* CONSIGNE À SUIVRE 1 *
Reproduisez intégralement le texte sur la responsabilité pénale des dirigeants sociaux.
########################################
La responsabilité pénale des dirigeants sociaux dans l’ausgie revise

Fév 23, 2022

La responsabilité pénale peut se définir comme l’obligation de répondre des infractions commises et de subir la peine prévue par le texte qui les réprime[i].

Les dirigeants sociaux sont les personnes physiques, morales, ou organes régulièrement désignés pour gérer la société et qui y assument des fonctions de direction ou d’administration et l’engagent à l’extérieur.

Ont la qualité de dirigeants :

  • Le(s) gérant(s) dans la société en nom collectif (SNC) ;
  • Les associés commandités dans la société en commandite simple (SCS) ;
  • Le(s) gérant(s) dans la société à responsabilité limitée (SARL) ;
  • Dans la société anonyme (SA) : le conseil d’administration, le président du conseil d’administration, le président directeur général et le directeur général dans la SA avec conseil d’administration, et l’administrateur général pour la SA sans conseil d’administration.
  • Le président, soit tout autre dirigeant désigné par les statuts dans la société par actions simplifiées (SAS).
########################################
* CONSIGNE À SUIVRE 2 *
Dans le listing, réécrivez tout ce qui va de la ligne contenant « Viewport: 1134px width, 546px » jusqu'à celle contenant « Screen dimensions: 586x420 », ces deux lignes comprises, en remplaçant « checkbox » par « toggle » sans rien changer d'autre. Ne rendez que ces lignes et omettez les images.

* EXTRAITS DE DONNÉES *
########################################
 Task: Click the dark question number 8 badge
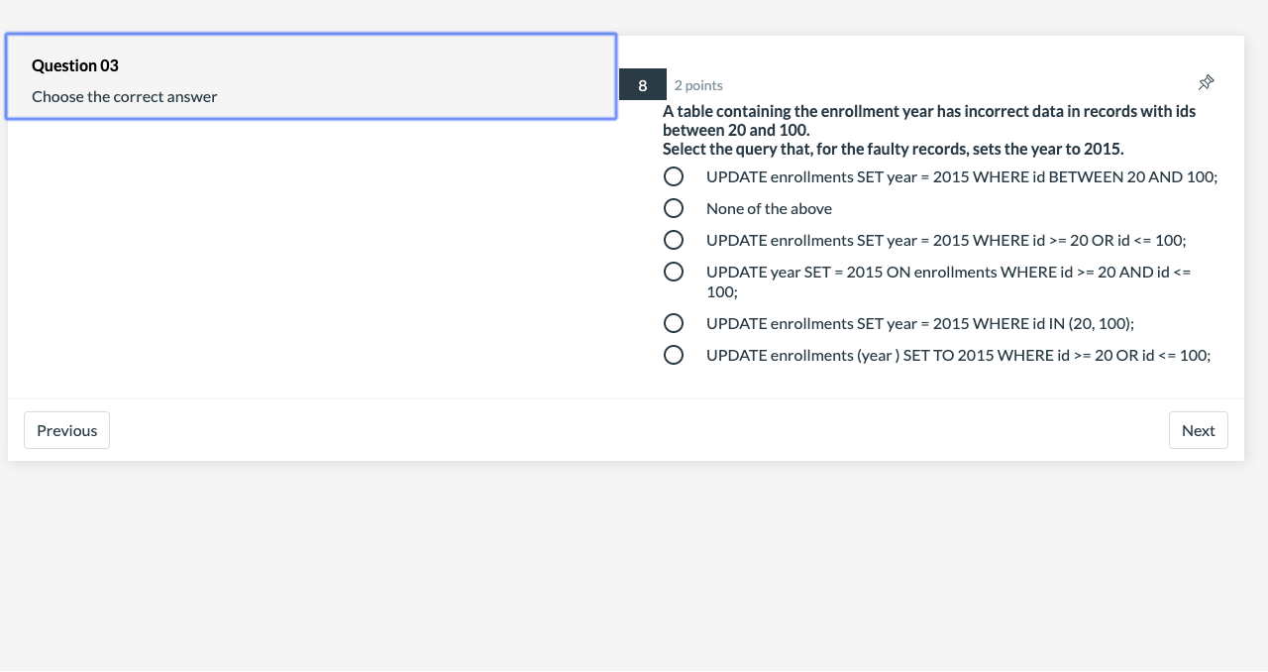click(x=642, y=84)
########################################
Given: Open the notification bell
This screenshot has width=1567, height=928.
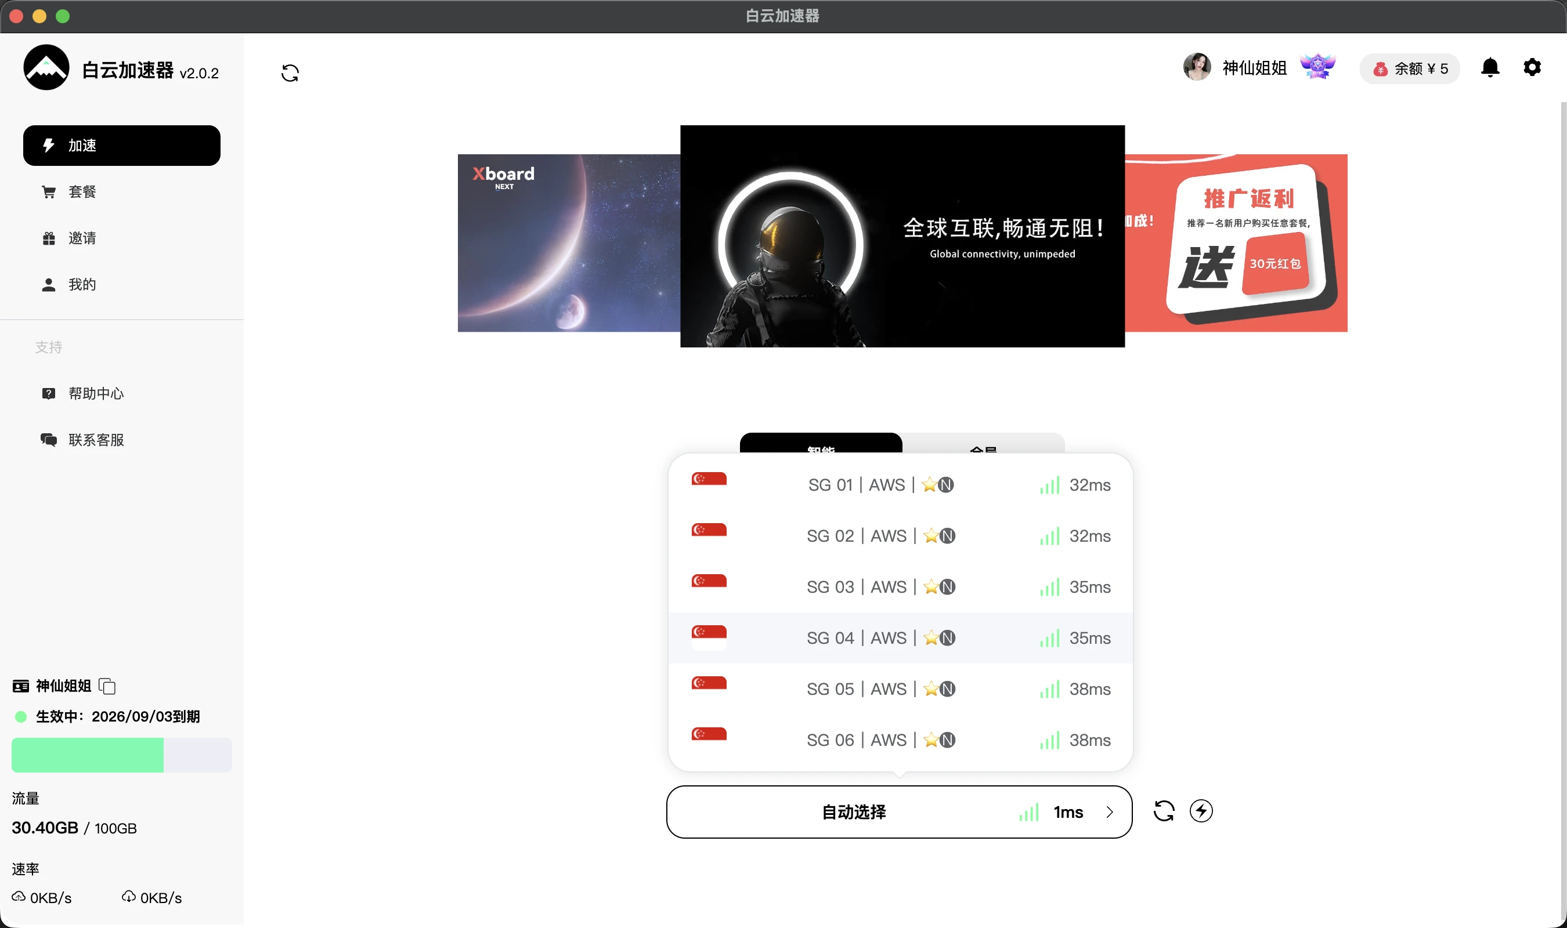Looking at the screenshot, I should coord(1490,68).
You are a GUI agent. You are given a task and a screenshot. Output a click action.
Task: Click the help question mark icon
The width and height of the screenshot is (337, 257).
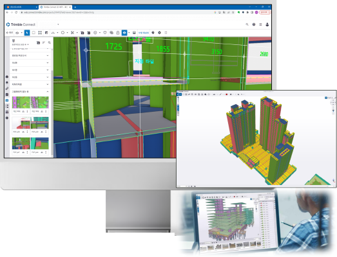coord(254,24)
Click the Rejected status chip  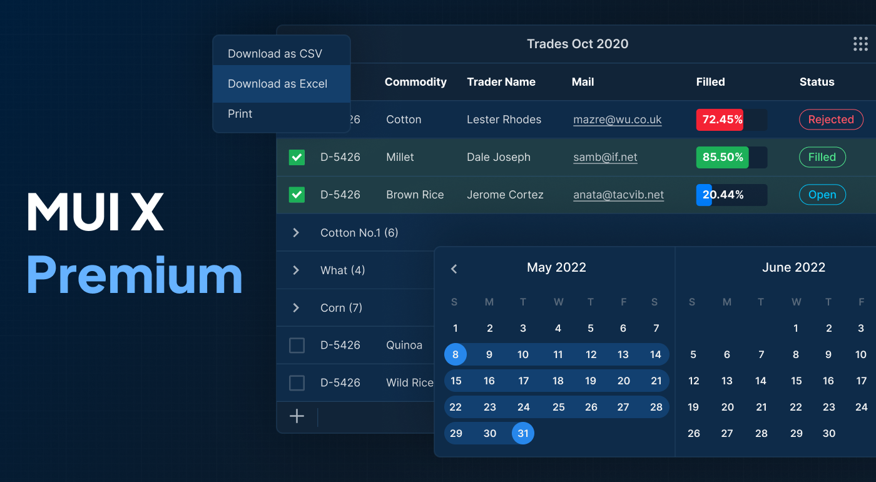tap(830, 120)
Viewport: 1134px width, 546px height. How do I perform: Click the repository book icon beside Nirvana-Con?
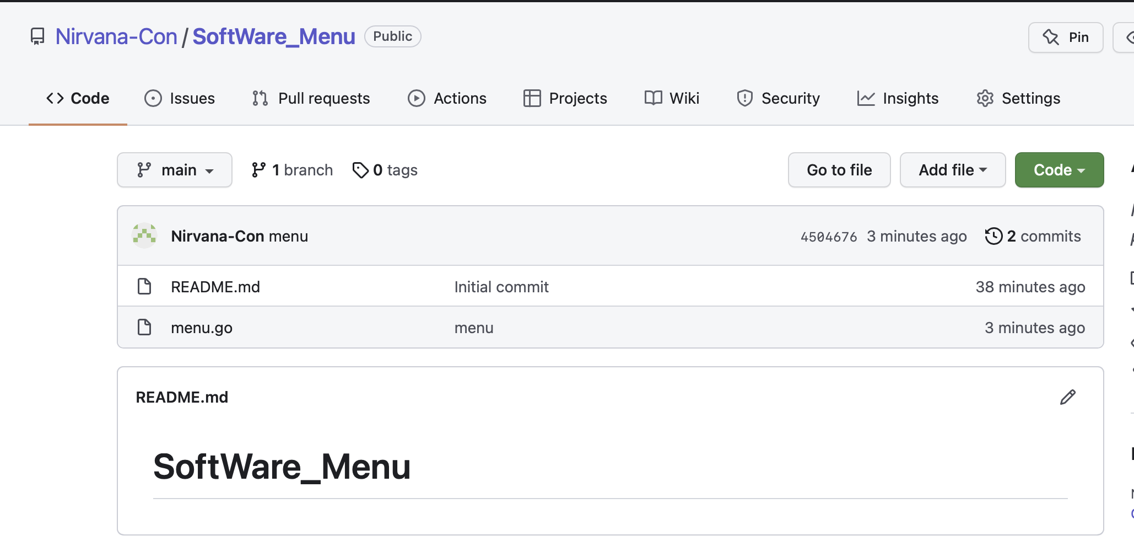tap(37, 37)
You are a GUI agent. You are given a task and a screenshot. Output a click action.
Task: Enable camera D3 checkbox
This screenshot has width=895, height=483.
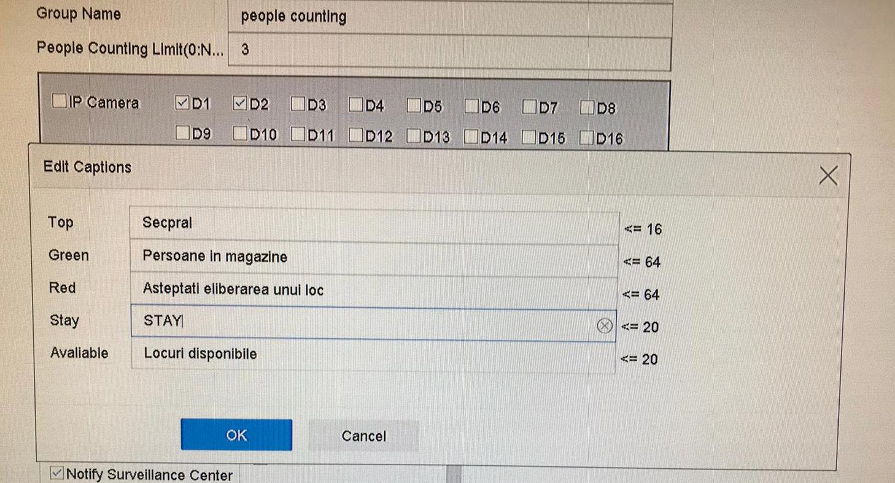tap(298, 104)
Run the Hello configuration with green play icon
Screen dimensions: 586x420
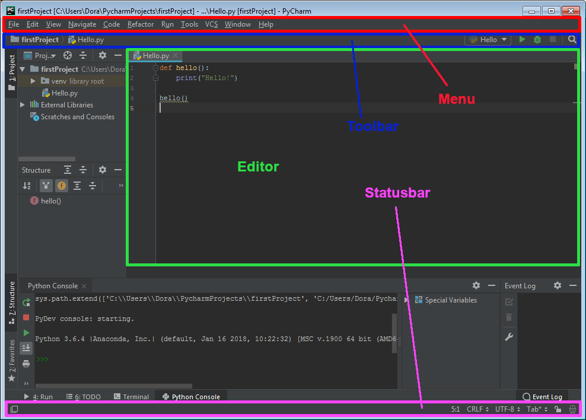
########################################
* RÉPONSE RÉDIGÉE 1 *
La responsabilité pénale des dirigeants sociaux dans l’ausgie revise

Fév 23, 2022

La responsabilité pénale peut se définir comme l’obligation de répondre des infractions commises et de subir la peine prévue par le texte qui les réprime[i].

Les dirigeants sociaux sont les personnes physiques, morales, ou organes régulièrement désignés pour gérer la société et qui y assument des fonctions de direction ou d’administration et l’engagent à l’extérieur.

Ont la qualité de dirigeants :

  • Le(s) gérant(s) dans la société en nom collectif (SNC) ;
  • Les associés commandités dans la société en commandite simple (SCS) ;
  • Le(s) gérant(s) dans la société à responsabilité limitée (SARL) ;
  • Dans la société anonyme (SA) : le conseil d’administration, le président du conseil d’administration, le président directeur général et le directeur général dans la SA avec conseil d’administration, et l’administrateur général pour la SA sans conseil d’administration.
  • Le président, soit tout autre dirigeant désigné par les statuts dans la société par actions simplifiées (SAS).

* RÉPONSE RÉDIGÉE 2 *
Viewport: 1134px width, 546px height. How do I perform: Click the repository book icon beside Nirvana-Con?
tap(37, 37)
You are a GUI agent. You are given a task and a screenshot. Output a click action.
Task: Enable camera D3 toggle
This screenshot has width=895, height=483.
tap(298, 104)
Run the Hello configuration with green play icon
Screen dimensions: 586x420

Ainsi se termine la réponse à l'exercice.